* _WORK TO DO_: Substitute "Refresh" for "Reload" in the stretch from the line containing "Image resolution: width=1280" through the end of the material, with everything else unchanged. Give back only those lines, and omit the pictures.

[Element and text position data]
- - -
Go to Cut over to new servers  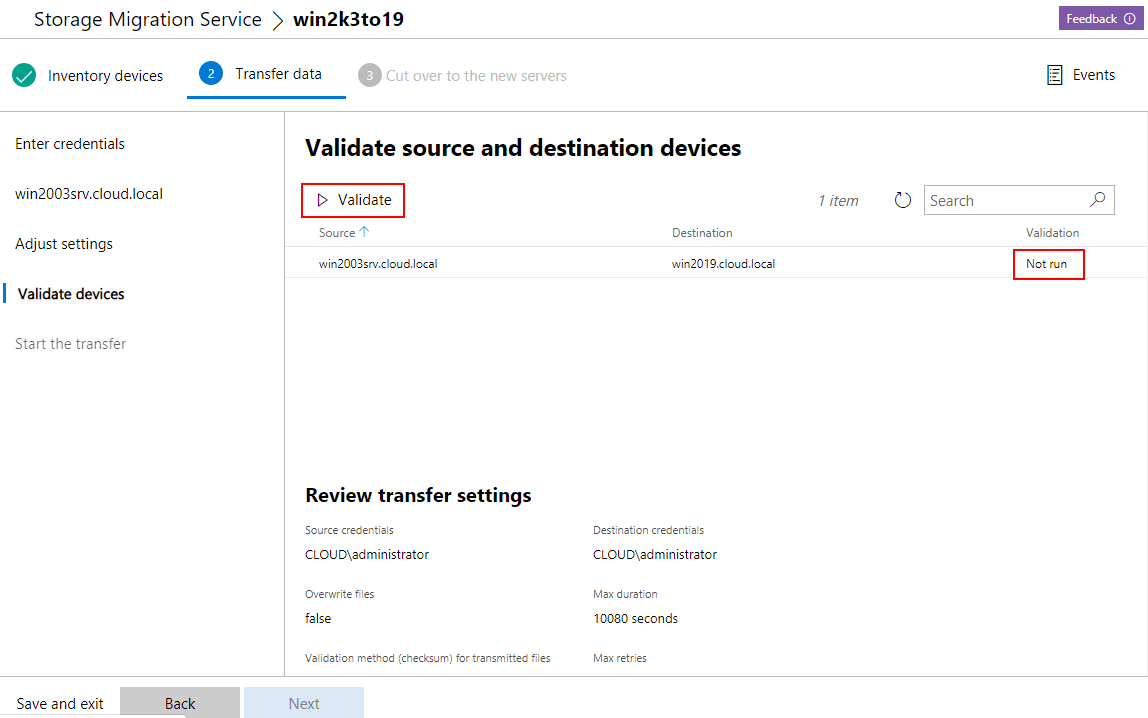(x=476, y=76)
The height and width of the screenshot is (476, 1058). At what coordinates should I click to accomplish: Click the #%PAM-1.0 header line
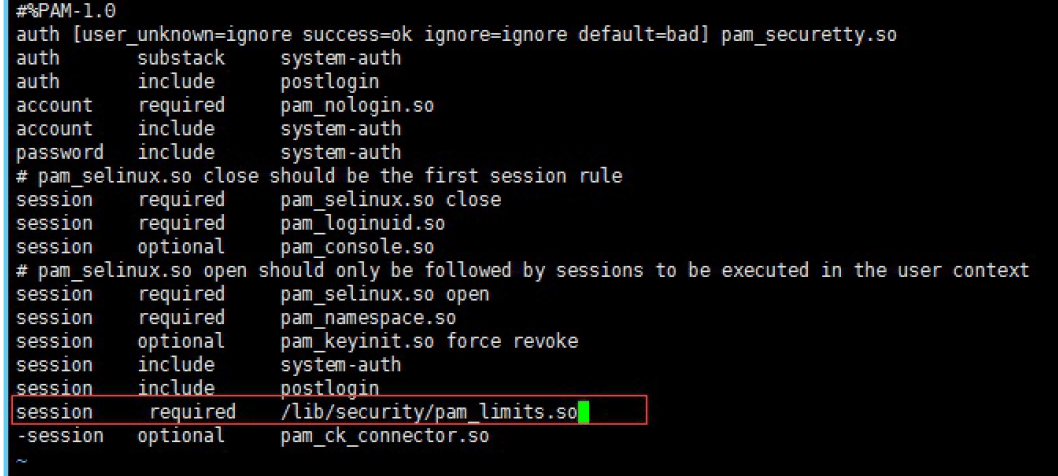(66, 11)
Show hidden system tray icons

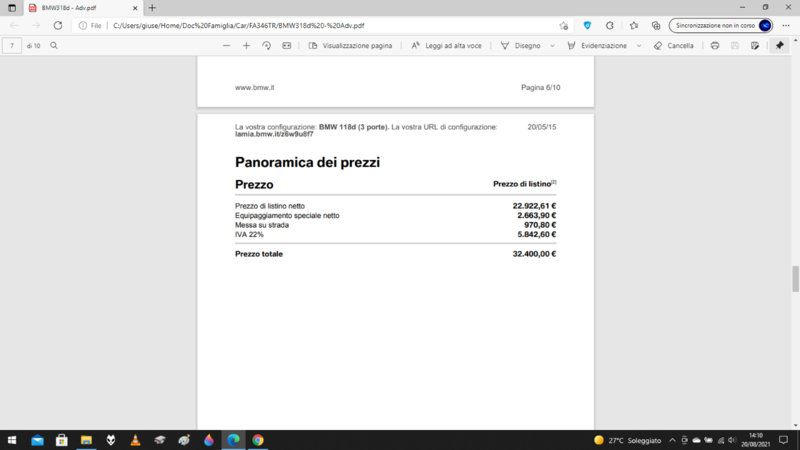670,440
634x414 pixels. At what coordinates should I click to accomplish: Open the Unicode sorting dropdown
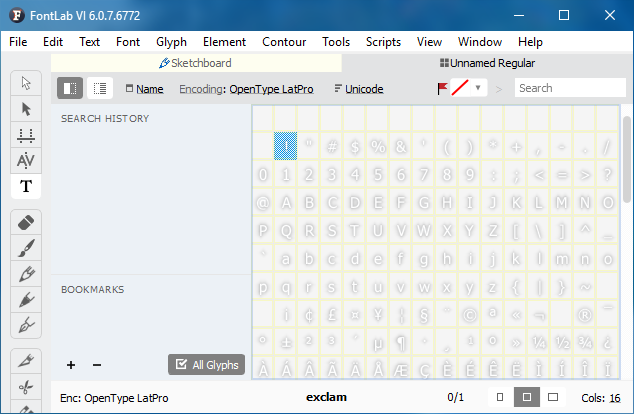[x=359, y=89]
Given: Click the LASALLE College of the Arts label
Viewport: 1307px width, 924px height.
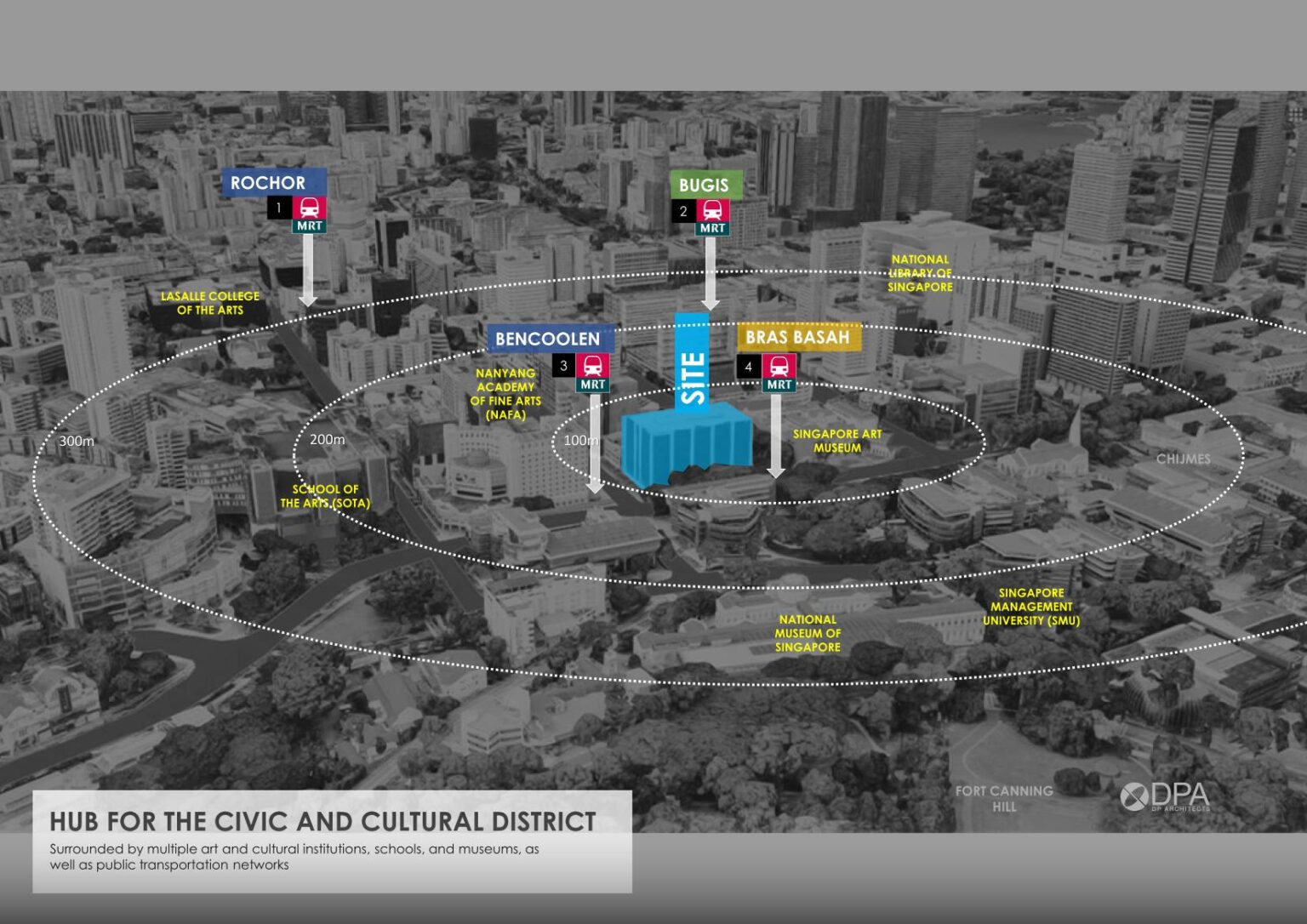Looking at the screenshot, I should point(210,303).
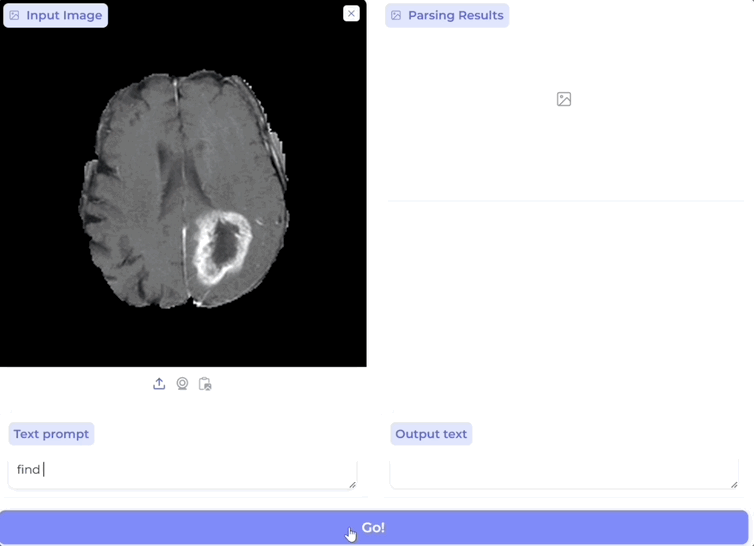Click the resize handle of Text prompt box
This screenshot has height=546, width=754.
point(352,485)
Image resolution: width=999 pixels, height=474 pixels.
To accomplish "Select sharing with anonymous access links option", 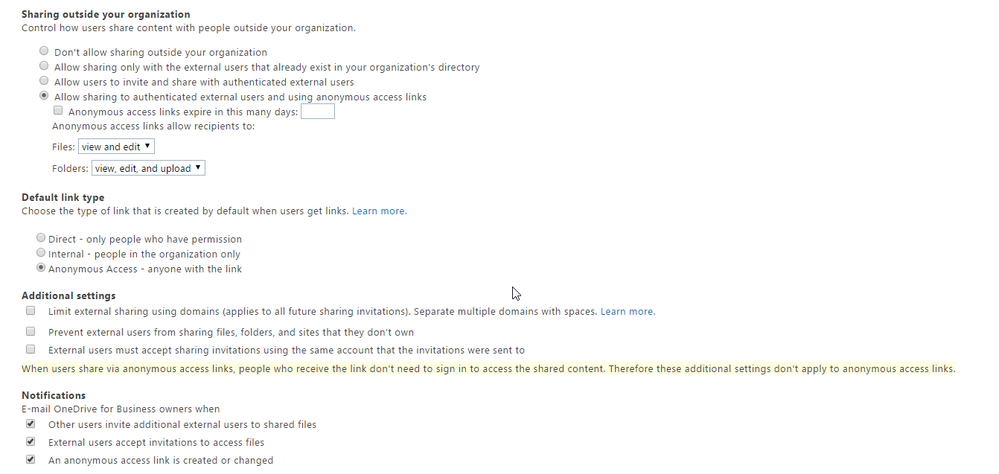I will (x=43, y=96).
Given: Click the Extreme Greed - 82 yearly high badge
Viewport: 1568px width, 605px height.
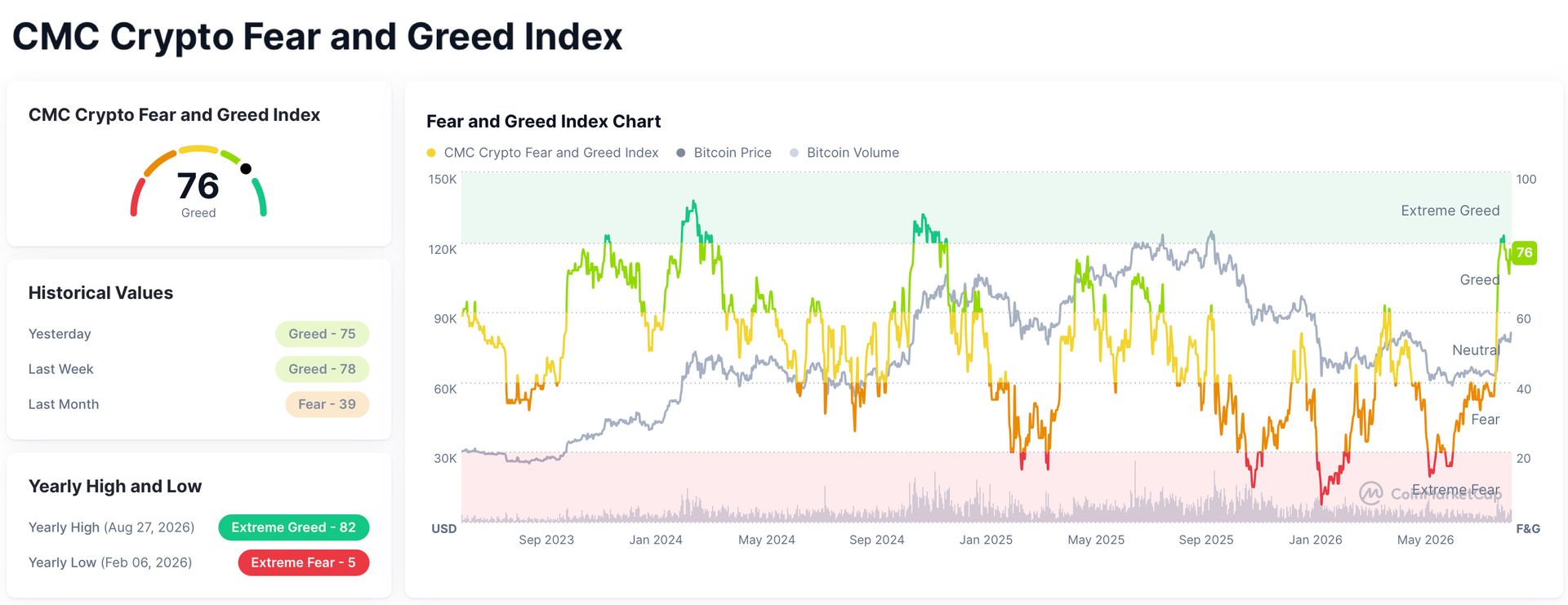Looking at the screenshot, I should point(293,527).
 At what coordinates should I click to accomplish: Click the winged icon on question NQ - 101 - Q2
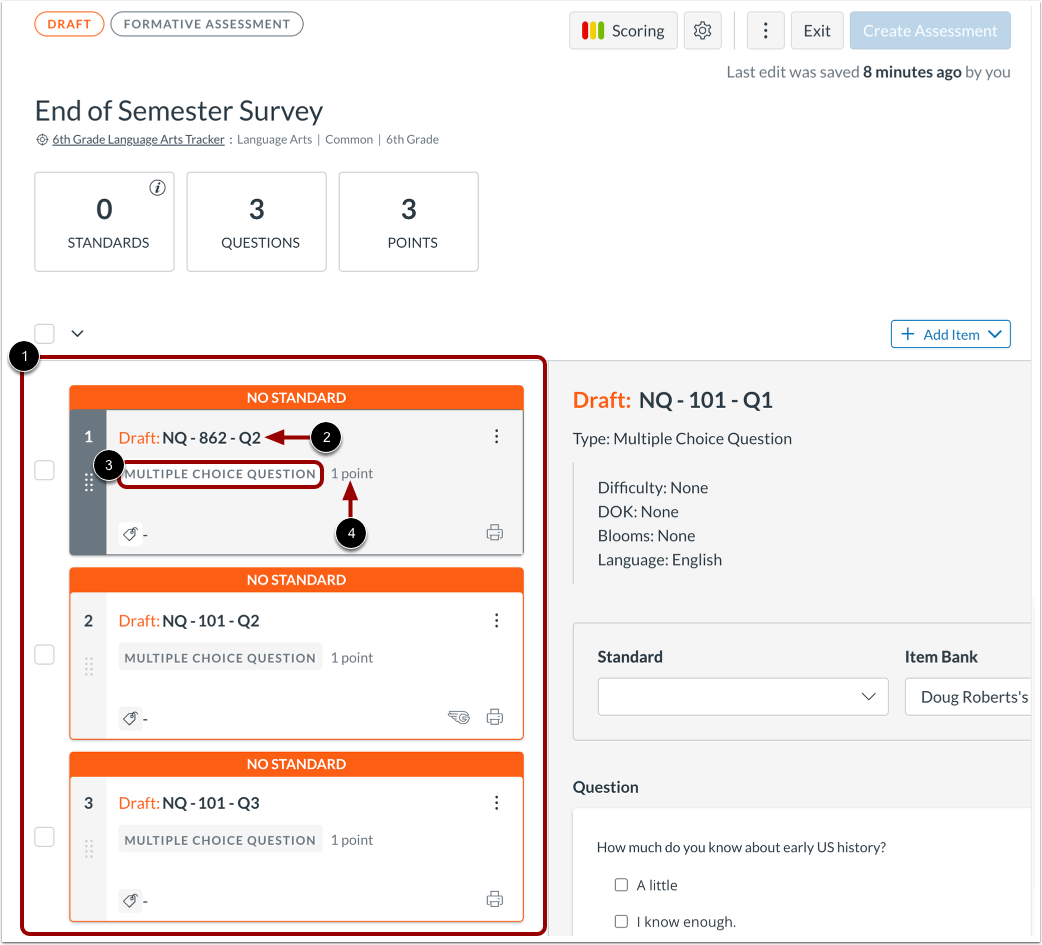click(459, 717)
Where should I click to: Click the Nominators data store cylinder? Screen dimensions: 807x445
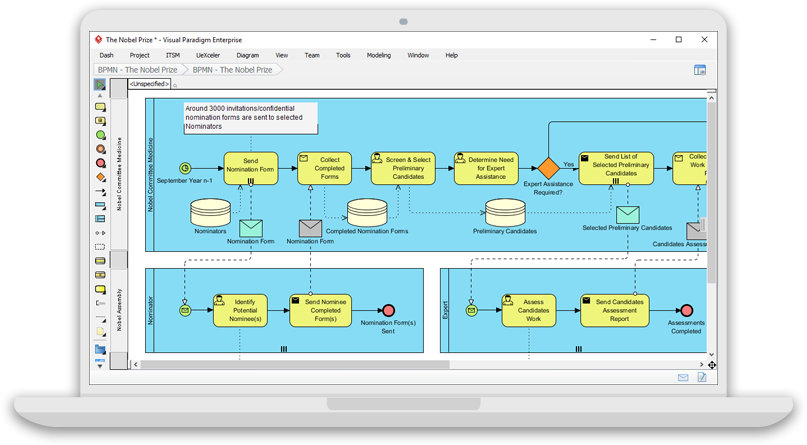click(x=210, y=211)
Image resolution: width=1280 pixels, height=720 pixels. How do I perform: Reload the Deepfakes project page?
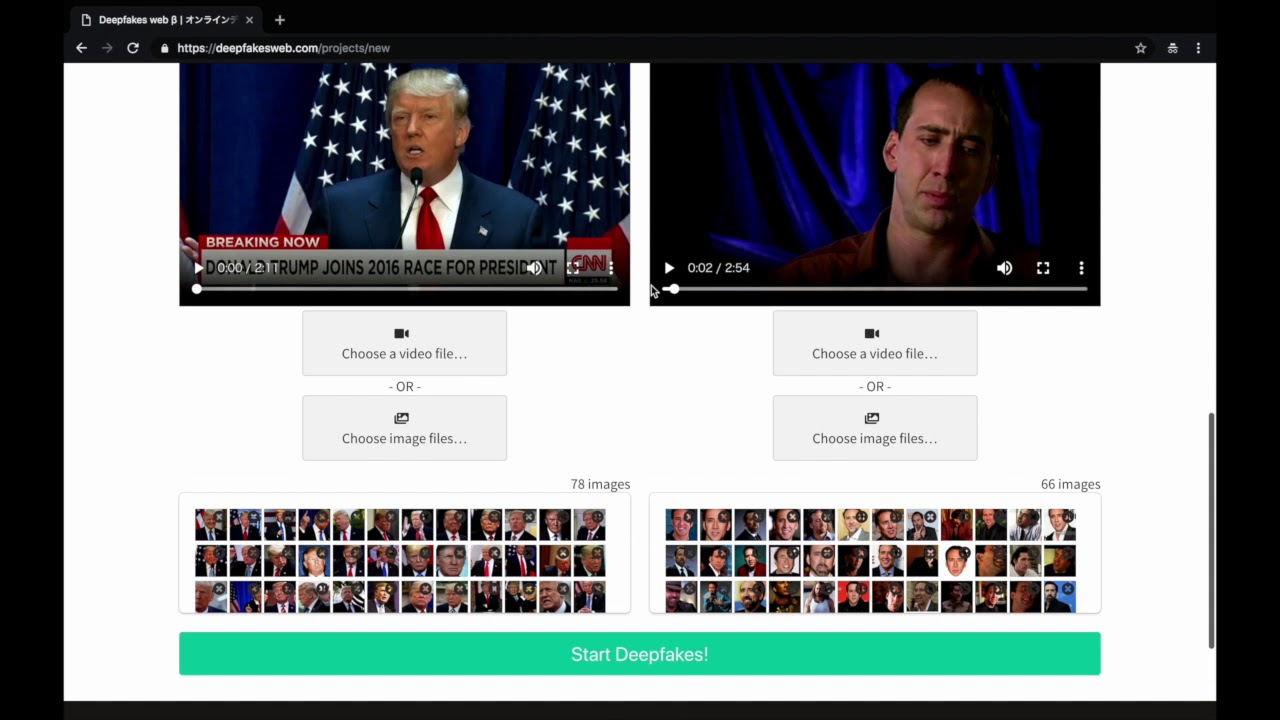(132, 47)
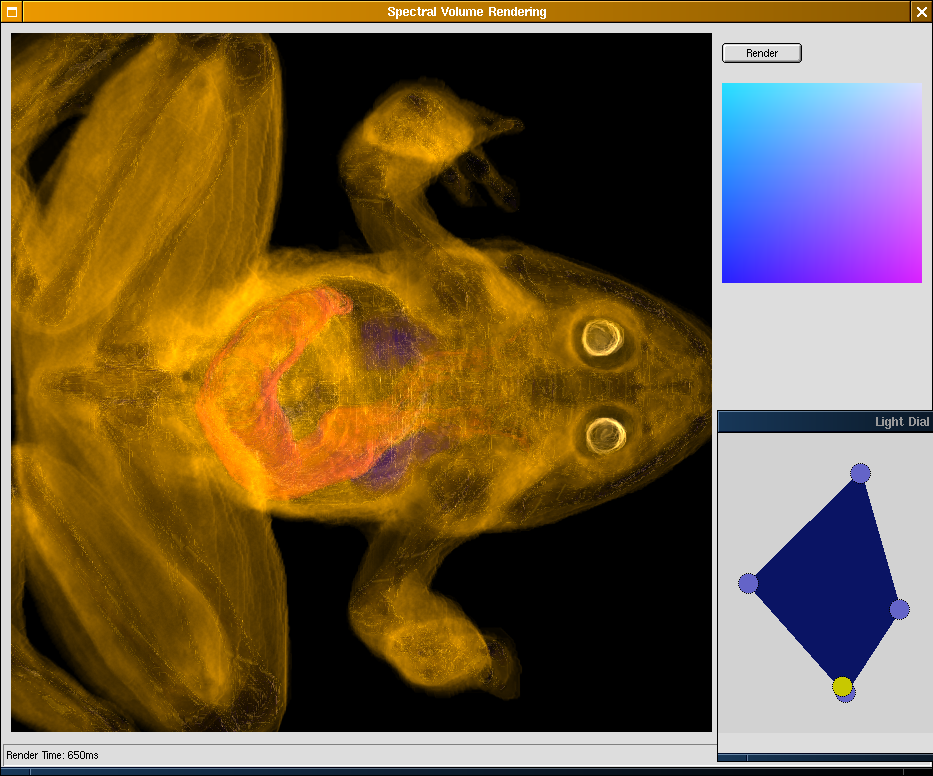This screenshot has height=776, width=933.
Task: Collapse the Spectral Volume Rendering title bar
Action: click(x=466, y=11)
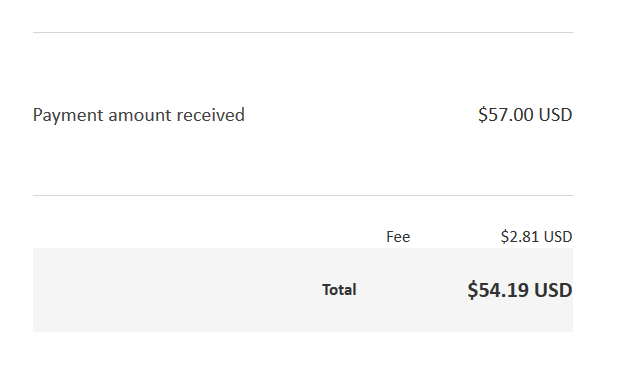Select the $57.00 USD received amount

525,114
- - -
* _SOLUTION TO THIS TASK_:
Image resolution: width=1280 pixels, height=720 pixels. How do I perform: Refresh the Deepfakes project page?
(132, 47)
This screenshot has height=776, width=933.
Task: Collapse the Spectral Volume Rendering title bar
Action: click(x=466, y=11)
Select the $57.00 USD received amount

525,114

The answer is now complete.